Nous avons sauvé les meubles. Je ne sais pas comment, mais nous y sommes parvenus. Ouf ! L’occasion aussi pour moi de m’entretenir un peu plus avec M. Ahanzo qui nous invite à déjeuner la semaine prochaine, me convie lundi à venir le voir pour nous signer une lettre d’accréditation et un laisser-passer permettant de circuler entre les pays,  et envisage… (croisons les doigts) de pouvoir mettre à notre disposition un 4X4 tout neuf pour la tournée internationale ! Peut-être notre sauveur !

Nous sommes tous les deux fatigués. Les deux jours à Grand Popo sont déjà loin et le planning que l’on nous a concocté pour les prochaines semaines est infernal ! Aucun week-end ni jour de repos n’est prévu jusqu’au 10 mars où s’inscrivent quelques jours de tourisme au Togo. Notre activité dite « touristique » a été très largement squeezée par ce programme. Depuis 15 jours que je suis à Cotonou, je n’ai pas eu le temps de me rendre au marché, de visiter le village lacustre qui se trouve à peine à quelques kilomètres, d’aller à la recherche du moindre musée, de faire le moindre shopping librement quelques heures.
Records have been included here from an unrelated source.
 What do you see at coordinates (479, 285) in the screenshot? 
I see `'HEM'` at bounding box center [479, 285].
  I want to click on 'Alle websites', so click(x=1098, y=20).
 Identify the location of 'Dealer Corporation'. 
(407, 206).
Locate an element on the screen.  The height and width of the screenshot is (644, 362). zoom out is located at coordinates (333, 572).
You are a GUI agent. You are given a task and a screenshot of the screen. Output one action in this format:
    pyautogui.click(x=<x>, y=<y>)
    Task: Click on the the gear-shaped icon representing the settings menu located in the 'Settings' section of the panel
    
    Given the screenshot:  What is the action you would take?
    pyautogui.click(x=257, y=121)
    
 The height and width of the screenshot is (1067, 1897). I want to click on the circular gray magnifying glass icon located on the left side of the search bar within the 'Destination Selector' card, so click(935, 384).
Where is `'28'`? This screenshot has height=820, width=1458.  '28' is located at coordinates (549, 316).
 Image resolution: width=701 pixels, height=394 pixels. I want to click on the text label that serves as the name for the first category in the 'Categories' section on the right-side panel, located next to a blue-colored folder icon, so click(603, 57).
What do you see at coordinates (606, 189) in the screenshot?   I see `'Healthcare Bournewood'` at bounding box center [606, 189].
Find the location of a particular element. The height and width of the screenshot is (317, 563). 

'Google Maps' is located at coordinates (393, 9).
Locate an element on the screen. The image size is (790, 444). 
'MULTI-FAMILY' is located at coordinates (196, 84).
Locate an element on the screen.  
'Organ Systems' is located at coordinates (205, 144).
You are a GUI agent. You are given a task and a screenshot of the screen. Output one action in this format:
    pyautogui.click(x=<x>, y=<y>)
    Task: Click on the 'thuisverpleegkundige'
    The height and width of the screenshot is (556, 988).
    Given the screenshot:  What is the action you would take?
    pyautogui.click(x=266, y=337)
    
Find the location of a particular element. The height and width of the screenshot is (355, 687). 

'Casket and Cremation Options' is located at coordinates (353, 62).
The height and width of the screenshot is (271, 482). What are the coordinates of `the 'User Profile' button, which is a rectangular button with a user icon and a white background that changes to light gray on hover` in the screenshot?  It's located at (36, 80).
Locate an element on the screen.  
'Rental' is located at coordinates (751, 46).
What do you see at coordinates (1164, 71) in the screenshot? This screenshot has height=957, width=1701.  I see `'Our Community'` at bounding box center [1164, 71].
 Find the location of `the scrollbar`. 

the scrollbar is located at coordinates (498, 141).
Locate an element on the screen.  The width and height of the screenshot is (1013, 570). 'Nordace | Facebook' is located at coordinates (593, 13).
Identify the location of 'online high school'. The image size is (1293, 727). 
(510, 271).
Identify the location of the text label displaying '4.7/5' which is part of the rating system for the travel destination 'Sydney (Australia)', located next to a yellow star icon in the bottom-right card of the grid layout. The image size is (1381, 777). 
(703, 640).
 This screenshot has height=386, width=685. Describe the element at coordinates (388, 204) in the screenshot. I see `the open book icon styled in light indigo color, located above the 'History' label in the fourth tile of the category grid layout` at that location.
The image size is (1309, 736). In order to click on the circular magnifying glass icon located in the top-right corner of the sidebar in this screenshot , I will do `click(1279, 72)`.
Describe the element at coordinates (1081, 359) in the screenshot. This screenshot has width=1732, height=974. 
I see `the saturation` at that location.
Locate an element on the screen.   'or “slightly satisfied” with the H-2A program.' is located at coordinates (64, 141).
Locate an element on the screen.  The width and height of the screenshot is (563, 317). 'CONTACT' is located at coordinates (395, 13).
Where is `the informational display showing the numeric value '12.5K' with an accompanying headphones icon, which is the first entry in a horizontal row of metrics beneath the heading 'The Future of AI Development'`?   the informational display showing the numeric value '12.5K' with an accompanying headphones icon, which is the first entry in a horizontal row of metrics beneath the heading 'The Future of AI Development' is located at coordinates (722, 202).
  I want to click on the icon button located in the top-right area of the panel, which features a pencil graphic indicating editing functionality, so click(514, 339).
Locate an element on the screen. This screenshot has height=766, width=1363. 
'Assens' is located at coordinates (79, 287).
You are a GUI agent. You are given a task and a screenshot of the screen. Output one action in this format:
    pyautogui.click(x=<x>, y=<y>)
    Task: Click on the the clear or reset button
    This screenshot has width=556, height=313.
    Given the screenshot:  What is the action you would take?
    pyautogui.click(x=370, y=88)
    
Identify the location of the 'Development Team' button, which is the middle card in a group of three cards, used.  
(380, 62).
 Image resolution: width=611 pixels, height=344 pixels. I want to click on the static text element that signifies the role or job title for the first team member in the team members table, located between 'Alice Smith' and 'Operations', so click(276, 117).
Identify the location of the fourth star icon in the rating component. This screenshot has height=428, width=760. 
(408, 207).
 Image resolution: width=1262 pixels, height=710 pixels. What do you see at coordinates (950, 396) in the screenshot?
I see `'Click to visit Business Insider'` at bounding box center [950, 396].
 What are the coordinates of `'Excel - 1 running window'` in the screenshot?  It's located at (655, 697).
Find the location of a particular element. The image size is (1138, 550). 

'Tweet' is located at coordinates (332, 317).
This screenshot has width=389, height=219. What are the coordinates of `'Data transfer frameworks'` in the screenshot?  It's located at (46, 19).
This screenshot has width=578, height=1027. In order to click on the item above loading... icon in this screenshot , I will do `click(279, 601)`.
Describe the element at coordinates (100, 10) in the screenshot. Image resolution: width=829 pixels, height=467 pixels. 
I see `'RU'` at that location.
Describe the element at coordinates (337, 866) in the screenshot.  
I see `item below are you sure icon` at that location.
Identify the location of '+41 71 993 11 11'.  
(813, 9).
Tout se fait à la va-vite. Sans cesse nous alternons des moments où nous sommes extrêmement pressés avec des moments perdus où nous attendons. Nous ne prenons que très peu le temps d’une sieste dont nous avons besoin. Très peu de temps pour manger aussi, et nous contentons presque toujours d’un seul vrai repas le soir. Tout cela est très fatigant. Ajoutons enfin que nous sommes tous les deux dérangés au plan intestinal et que nous venons enfin d’en comprendre la raison : notre dévoué Roméo nous met de l’eau au frais chaque jour dans des bouteilles d’eau minérale du réfrigérateur. Mais c’est de l’eau prise au robinet ! Il y a deux semaines que j’en bois !

Personnellement, la charge de travail, la chaleur et les soucis commencent à m’empêcher de dormir correctement et de trouver la nuit le repos compensateur.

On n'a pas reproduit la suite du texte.